Research Article
Ann Obes Disord. 2017; 2(1): 1020.
Eight-Year Results of Laparoscopic Sleeve Gastrectomy
Catheline JM¹*, Schoucair N¹, Dbouk R¹, Bendacha Y¹, Romero R¹, Bonnel C¹ and Cohen R²
¹Department of Surgery, Centre Hospitalier de Saint- Denis, France
²Department of Endocrinomogy, Centre Hospitalier de Saint-Denis, France
*Corresponding author: Jean-Marc Catheline, Department of Surgery, Centre Hospitalier de Saint- Denis, Service de Chirurgie Viscérale, 2 rue du Docteur Delafontaine, 93200 Saint-Denis, France
Received: September 27, 2017; Accepted: October 17, 2017; Published: October 24, 2017
Abstract
Background: Our objective was to evaluate the efficacy and safety of laparoscopic Sleeve Gastrectomy (SG) at 8 years follow-up.
Methods: From May 2004 to November 2006, 64 patients underwent a SG. Percentage of excess weight loss (%EWL), % of excess BMI loss (%EBL), co-morbidities, Gastroesophageal Reflux Disease (GERD), and complications were evaluated at 2 years post-SG according to our database. Results at 8 years were evaluated according to a patient survey.

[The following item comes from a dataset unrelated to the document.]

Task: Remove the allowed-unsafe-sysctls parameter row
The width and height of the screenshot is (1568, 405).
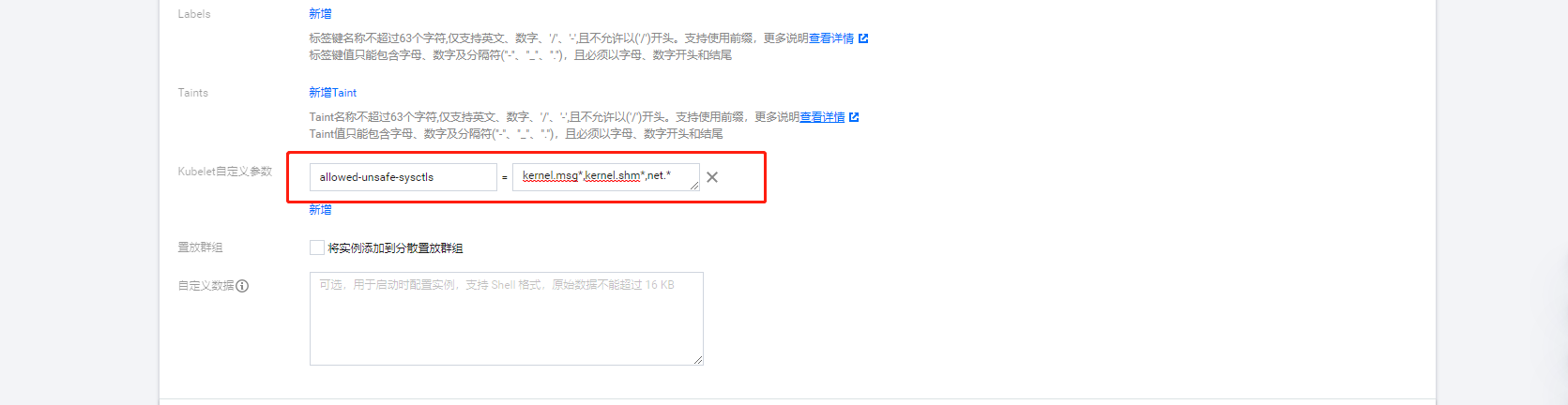Action: click(712, 177)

Result: A complete record was obtained for 55 patients (85.9%) including 45 patients who only had a SG and 10 who had a second bariatric procedure (7 gastric bypasses, 3 revisional SG). The mean %EWL of 55 patients was 58.4±18.1% at 2 years and 52.1±19.2% at 8 years; mean %EBL was 65.1±20.6% at 2 years, 57.2±22.7% at 8 years. Three patients (5.5%) had postoperative complications: 2 leaks (3.7%), 1 haemorrhage (1.9%). The longterm complications reported were trocar site hernias: 3 patients (5.5%). The sub-group analysis of 45 patients who only had a SG presented a mean %EWL of 59.1±16.6% at 2 years and 50.3±19.6% at 8 years; the mean %EBL was 66.1 ±18.7% at 2 years and 54.2±22.2% at 8 years. For these 45 patients we found a favorable evolution of comorbidities at 8 years follow-up: type 2 diabetes mellitus decreased of 46.2%; hypertension decreased of 47.1%; dyslipidemia decreased of 50%; sleep apnea syndrome decreased of 68%. But the frequency of GERD treated by PPI tripled.

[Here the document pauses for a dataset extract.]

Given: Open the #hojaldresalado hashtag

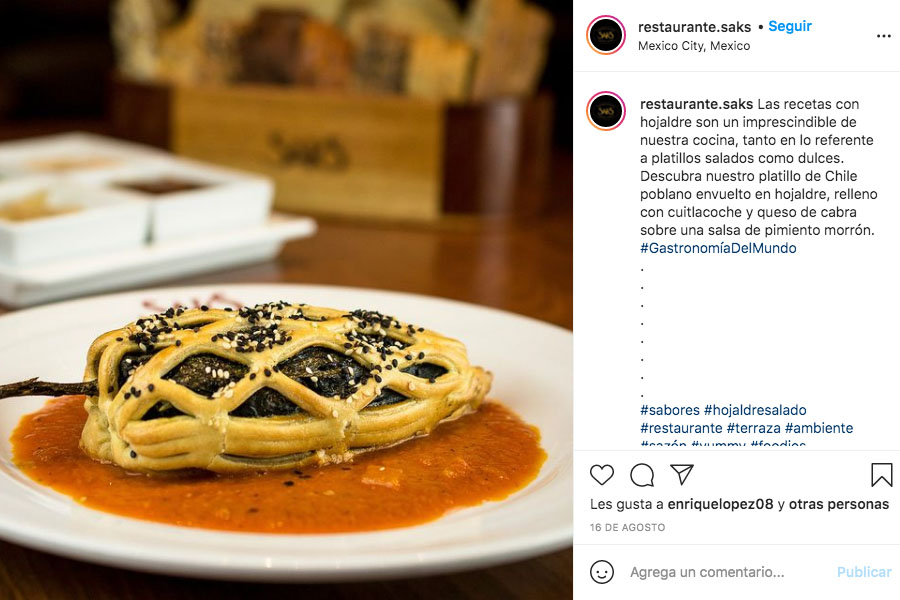Looking at the screenshot, I should click(x=755, y=410).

Conclusion: Weight loss was satisfying, improvement of co-morbidities was noticed. Few surgical complications were reported, but the frequency of GERD increased.
Keywords: Morbid obesity; Sleeve gastrectomy; Long-term results; Resleeve gastrectomy; Gastric bypass
Introduction
Usual weight loss cures - as diets, physical activity, behavior therapy and pharmacotherapy - have been continuously implemented but still have relatively poor long-term success and mainly scarce adherence. Bariatric surgery is to date the most effective long term treatment for morbid obesity and it has been proven to reduce obesity-related co-morbidities, among them nonalcoholic fatty liver disease, and mortality [1]. Surgical treatment of morbid obesity has significantly changed since the advent of laparoscopy. Many surgical procedures with multiple variants have been proposed and presented as the treatment of choice for morbid obesity. Laparoscopic Sleeve Gastrectomy (SG) was initially proposed as a first step in superobese patients while waiting for a definitive bariatric procedure [2]. More recently, due to promising short and medium-term results, SG has been proposed as the only and definitive treatment for morbid obesity by several authors [3-6]. SG is gaining wide spread popularity as a definitive bariatric operation that provides satisfactory and durable weight loss as well as comorbidity resolution. Weight loss and the beneficial effects on comorbidities are equivalent among elderly and younger patients. SG should be offered to elderly patients who are deemed to be appropriate candidates [7]. Few authors have reported long-term results of the SG as definitive treatment of morbid obesity [8,9]. However, since 2011, SG has become the most performed bariatric procedure in France [10]. With experienced surgeons, appropriate protocols, and a consistent operative team, SG can be performed safely in a free-standing ambulatory surgical centers on select “high acuity” patients [11]. SG is gaining popularity and has become the procedure of choice for many bariatric surgeons. Longterm weight loss failure is not uncommon. The preferred revisional procedure for these patients is still under debate [12]. Our goal was to evaluate the long-term efficacy and safety of SG at 8 years after surgery.
Patients and Methods
Patients and study design
From May 2004 to November 2006, 64 consecutive obese patients not wishing to have gastric banding or Gastric Bypass (GBP), while these techniques were performed in our unit, wished and had a SG as a definitive treatment for morbid obesity. At this time, SG was a relatively new procedure in France. All procedures were performed by the same surgeon (JMC), with large experience in bariatric surgery. In all cases, the surgical decision was made in collaboration with a multidisciplinary group as later recommended by the « Haute Autorité de Santé » (HAS) [13].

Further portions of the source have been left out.